Published on
From 2010 to 2024, healthcare data breach incidents in the United States rose significantly, with the total number of reported breaches increasing from 216 to 566—a 162% rise. Ransomware-involved cyberattacks across all Health Insurance Portability and Accountability Act (HIPAA)-covered entities increased from 0% of breaches in 2010 to 31% in 2021. However, by 2024, ransomware attacks more recently trended down to 11% of incidents (61 of the total 566 incidents for the year). Even more concerning is that 69% of patient records affected by the breaches occurring in 2024 were linked to ransomware-associated cyberattacks. Over the total study period, 732 million records were compromised, with hacking incidents responsible for 643 million (88%) and ransomware for 285 million (39%). The authors of the JAMA Network Open publication emphasize the need for better reporting, operational impact metrics, and stronger cybersecurity to address growing threats.

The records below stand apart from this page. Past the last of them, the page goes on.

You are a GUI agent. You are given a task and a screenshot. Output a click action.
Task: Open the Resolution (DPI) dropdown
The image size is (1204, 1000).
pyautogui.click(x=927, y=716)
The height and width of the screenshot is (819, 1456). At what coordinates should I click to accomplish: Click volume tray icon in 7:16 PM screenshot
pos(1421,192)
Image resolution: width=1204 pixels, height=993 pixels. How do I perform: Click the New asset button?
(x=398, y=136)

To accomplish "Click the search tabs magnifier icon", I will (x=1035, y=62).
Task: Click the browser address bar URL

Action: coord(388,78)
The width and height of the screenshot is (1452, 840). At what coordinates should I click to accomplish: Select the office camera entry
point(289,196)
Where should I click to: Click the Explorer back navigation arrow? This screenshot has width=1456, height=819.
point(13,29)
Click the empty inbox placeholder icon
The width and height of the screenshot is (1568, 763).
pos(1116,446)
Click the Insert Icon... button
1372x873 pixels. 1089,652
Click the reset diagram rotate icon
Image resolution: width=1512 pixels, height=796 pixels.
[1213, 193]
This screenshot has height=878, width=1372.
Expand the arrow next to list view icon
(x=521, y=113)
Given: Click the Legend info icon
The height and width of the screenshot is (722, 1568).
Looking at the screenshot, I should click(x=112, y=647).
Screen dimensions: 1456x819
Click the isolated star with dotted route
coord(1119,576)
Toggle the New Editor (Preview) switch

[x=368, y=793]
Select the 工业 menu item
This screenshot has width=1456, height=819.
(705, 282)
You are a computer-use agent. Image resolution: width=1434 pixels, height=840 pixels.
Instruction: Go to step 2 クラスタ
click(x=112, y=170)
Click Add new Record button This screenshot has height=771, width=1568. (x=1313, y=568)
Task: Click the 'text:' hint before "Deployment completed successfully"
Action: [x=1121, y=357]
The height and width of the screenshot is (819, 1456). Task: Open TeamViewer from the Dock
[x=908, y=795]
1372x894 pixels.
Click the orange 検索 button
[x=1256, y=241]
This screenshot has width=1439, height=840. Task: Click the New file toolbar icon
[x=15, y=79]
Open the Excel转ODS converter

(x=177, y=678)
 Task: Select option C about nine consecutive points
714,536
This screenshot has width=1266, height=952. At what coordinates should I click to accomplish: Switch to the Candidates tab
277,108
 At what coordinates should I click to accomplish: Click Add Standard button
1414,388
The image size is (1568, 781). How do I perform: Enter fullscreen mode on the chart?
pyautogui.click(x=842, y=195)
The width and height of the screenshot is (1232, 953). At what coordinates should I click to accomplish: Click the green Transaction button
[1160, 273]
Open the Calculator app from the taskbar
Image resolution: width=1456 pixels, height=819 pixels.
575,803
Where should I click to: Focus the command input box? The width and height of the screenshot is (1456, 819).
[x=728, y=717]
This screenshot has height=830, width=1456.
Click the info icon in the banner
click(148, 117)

When ransomware holds patient records hostage, many health organizations have no choice but to pay up.
Biggest ever breech: The February 2024 ransomware attack on Change Healthcare compromised the health information of 100 million people—the largest breach ever in healthcare—and cost parent company UnitedHealthcare about $2.4 billion. Providers also felt the effects on their bottom lines as payments processed by Change were delayed for months.